*Stored records*
-*-
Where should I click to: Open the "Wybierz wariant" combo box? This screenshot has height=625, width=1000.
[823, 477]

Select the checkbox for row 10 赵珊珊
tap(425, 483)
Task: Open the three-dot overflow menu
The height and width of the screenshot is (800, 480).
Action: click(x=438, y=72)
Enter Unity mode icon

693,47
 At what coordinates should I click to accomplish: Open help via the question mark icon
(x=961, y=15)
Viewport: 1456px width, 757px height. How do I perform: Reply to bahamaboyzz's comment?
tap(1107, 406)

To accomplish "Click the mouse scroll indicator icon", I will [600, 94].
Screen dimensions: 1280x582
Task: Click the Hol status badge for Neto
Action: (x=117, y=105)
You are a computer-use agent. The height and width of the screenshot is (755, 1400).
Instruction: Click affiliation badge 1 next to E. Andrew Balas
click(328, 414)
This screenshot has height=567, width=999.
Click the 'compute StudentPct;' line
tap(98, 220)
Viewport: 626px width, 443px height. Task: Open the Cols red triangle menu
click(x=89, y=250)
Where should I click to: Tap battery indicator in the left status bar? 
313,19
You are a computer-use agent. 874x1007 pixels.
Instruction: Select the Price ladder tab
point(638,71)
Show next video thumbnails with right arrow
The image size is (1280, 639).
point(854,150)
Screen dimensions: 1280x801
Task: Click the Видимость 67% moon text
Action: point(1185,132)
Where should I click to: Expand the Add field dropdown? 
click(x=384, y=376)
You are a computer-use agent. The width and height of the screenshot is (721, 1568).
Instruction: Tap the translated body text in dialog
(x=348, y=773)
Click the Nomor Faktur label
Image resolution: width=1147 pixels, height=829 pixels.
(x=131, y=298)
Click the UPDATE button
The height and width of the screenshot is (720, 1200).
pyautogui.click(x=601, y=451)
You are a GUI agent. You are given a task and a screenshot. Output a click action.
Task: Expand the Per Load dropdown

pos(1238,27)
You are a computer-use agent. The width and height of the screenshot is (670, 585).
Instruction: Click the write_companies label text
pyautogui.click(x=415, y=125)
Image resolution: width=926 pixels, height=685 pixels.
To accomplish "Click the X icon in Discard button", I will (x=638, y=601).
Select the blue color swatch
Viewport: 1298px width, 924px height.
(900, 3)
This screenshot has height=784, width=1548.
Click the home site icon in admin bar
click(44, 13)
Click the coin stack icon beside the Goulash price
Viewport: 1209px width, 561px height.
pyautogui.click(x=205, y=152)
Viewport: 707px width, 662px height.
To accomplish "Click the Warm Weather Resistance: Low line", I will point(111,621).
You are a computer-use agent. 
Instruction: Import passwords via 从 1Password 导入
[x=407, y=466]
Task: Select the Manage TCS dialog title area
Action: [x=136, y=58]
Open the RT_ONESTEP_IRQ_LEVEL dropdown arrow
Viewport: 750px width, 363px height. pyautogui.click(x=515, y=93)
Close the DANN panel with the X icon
-*-
*Exercise requirements*
Every line above needs to be repeated exactly as shown.

*Reply to the task*
Where should I click to: Open the "Wybierz wariant" combo box? This screenshot has height=625, width=1000.
[823, 477]

Select the checkbox for row 10 赵珊珊
tap(425, 483)
Task: Open the three-dot overflow menu
The height and width of the screenshot is (800, 480).
Action: click(x=438, y=72)
Enter Unity mode icon

693,47
 At what coordinates should I click to accomplish: Open help via the question mark icon
(x=961, y=15)
Viewport: 1456px width, 757px height. How do I perform: Reply to bahamaboyzz's comment?
tap(1107, 406)

To accomplish "Click the mouse scroll indicator icon", I will [600, 94].
Screen dimensions: 1280x582
Task: Click the Hol status badge for Neto
Action: (x=117, y=105)
You are a computer-use agent. The height and width of the screenshot is (755, 1400).
Instruction: Click affiliation badge 1 next to E. Andrew Balas
click(328, 414)
This screenshot has height=567, width=999.
Click the 'compute StudentPct;' line
tap(98, 220)
Viewport: 626px width, 443px height. Task: Open the Cols red triangle menu
click(x=89, y=250)
Where should I click to: Tap battery indicator in the left status bar? 
313,19
You are a computer-use agent. 874x1007 pixels.
Instruction: Select the Price ladder tab
point(638,71)
Show next video thumbnails with right arrow
The image size is (1280, 639).
point(854,150)
Screen dimensions: 1280x801
Task: Click the Видимость 67% moon text
Action: point(1185,132)
Where should I click to: Expand the Add field dropdown? 
click(x=384, y=376)
You are a computer-use agent. The width and height of the screenshot is (721, 1568).
Instruction: Tap the translated body text in dialog
(x=348, y=773)
Click the Nomor Faktur label
Image resolution: width=1147 pixels, height=829 pixels.
(x=131, y=298)
Click the UPDATE button
The height and width of the screenshot is (720, 1200).
pyautogui.click(x=601, y=451)
You are a GUI agent. You are given a task and a screenshot. Output a click action.
Task: Expand the Per Load dropdown

pos(1238,27)
You are a computer-use agent. The width and height of the screenshot is (670, 585).
Instruction: Click the write_companies label text
pyautogui.click(x=415, y=125)
Image resolution: width=926 pixels, height=685 pixels.
To accomplish "Click the X icon in Discard button", I will (x=638, y=601).
Select the blue color swatch
Viewport: 1298px width, 924px height.
(900, 3)
This screenshot has height=784, width=1548.
Click the home site icon in admin bar
click(44, 13)
Click the coin stack icon beside the Goulash price
Viewport: 1209px width, 561px height.
pyautogui.click(x=205, y=152)
Viewport: 707px width, 662px height.
To accomplish "Click the Warm Weather Resistance: Low line", I will point(111,621).
You are a computer-use agent. 
Instruction: Import passwords via 从 1Password 导入
[x=407, y=466]
Task: Select the Manage TCS dialog title area
Action: [x=136, y=58]
Open the RT_ONESTEP_IRQ_LEVEL dropdown arrow
Viewport: 750px width, 363px height. pyautogui.click(x=515, y=93)
Close the DANN panel with the X icon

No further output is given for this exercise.